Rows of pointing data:
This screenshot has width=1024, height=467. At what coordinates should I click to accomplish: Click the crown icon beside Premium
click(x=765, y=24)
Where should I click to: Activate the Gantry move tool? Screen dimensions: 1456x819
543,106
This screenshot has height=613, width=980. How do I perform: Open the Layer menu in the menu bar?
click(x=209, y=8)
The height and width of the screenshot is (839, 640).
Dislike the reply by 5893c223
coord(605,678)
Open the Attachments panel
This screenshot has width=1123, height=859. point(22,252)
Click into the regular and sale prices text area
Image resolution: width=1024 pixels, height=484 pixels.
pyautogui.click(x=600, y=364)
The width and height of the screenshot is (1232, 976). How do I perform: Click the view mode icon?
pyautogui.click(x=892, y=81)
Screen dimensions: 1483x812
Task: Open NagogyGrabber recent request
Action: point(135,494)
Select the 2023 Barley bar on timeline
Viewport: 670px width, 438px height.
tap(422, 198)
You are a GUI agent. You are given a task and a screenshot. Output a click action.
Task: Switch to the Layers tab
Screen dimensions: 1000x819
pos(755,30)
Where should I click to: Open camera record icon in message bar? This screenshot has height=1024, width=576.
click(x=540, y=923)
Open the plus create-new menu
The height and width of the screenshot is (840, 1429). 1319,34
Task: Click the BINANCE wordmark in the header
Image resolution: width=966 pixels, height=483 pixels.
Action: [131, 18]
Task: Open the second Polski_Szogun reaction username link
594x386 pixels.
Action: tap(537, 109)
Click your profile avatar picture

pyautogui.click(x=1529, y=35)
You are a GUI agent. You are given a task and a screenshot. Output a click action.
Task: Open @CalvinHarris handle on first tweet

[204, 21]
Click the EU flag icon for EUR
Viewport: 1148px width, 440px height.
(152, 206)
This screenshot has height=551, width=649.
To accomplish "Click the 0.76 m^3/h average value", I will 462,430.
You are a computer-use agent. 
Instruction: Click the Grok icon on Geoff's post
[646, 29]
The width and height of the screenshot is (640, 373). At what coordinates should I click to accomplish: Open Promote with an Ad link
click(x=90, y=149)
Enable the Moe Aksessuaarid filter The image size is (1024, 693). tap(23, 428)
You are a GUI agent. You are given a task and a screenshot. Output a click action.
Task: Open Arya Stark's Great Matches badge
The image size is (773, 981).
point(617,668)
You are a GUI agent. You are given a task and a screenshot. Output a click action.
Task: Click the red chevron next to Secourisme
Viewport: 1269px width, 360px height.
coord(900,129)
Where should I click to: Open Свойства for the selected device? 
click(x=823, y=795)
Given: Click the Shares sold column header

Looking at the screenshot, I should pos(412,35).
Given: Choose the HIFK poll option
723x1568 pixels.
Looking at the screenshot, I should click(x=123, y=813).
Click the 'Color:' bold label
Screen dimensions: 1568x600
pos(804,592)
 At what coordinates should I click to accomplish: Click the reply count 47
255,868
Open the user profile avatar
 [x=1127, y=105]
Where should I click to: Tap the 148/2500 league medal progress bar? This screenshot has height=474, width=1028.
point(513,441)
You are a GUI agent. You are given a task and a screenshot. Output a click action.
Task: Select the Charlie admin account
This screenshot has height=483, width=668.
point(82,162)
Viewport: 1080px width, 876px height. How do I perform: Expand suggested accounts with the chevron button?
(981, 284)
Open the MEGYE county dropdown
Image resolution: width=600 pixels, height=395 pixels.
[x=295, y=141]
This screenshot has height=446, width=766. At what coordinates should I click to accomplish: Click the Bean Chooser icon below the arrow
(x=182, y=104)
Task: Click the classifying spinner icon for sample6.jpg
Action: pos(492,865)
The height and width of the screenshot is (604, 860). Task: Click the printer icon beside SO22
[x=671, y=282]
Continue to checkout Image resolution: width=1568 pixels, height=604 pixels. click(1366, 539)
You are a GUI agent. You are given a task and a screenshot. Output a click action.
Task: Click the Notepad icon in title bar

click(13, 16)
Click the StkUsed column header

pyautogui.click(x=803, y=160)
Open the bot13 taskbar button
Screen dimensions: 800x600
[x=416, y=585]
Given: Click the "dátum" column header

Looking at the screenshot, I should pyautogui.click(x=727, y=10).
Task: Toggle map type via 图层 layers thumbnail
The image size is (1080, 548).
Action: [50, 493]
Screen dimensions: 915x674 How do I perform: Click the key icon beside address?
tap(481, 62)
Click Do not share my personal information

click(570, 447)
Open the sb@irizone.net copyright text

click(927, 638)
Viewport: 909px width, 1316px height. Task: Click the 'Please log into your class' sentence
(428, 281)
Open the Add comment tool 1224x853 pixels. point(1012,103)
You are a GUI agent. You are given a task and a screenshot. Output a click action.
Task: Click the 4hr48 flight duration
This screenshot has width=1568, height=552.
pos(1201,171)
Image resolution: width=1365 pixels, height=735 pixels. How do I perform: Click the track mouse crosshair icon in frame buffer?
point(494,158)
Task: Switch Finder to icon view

Set exercise: Render the data from the line containing "This screenshot has height=551, width=649." through the line containing "Looking at the screenshot, I should pos(412,35)." as a Markdown table with the columns No. and Line. Number each row, and omit blank lines.

Exercise response:
| No. | Line |
|---|---|
| 1 | This screenshot has height=551, width=649. |
| 2 | To accomplish "Click the 0.76 m^3/h average value", I will 462,430. |
| 3 | You are a computer-use agent.  |
| 4 | Instruction: Click the Grok icon on Geoff's post |
| 5 | [646, 29] |
| 6 | The width and height of the screenshot is (640, 373). At what coordinates should I click to accomplish: Open Promote with an Ad link |
| 7 | click(x=90, y=149) |
| 8 | Enable the Moe Aksessuaarid filter The image size is (1024, 693). tap(23, 428) |
| 9 | You are a GUI agent. You are given a task and a screenshot. Output a click action. |
| 10 | Task: Open Arya Stark's Great Matches badge |
| 11 | The image size is (773, 981). |
| 12 | point(617,668) |
| 13 | You are a GUI agent. You are given a task and a screenshot. Output a click action. |
| 14 | Task: Click the red chevron next to Secourisme |
| 15 | Viewport: 1269px width, 360px height. |
| 16 | coord(900,129) |
| 17 | Where should I click to: Open Свойства for the selected device?  |
| 18 | click(x=823, y=795) |
| 19 | Given: Click the Shares sold column header |
| 20 | Looking at the screenshot, I should pos(412,35). |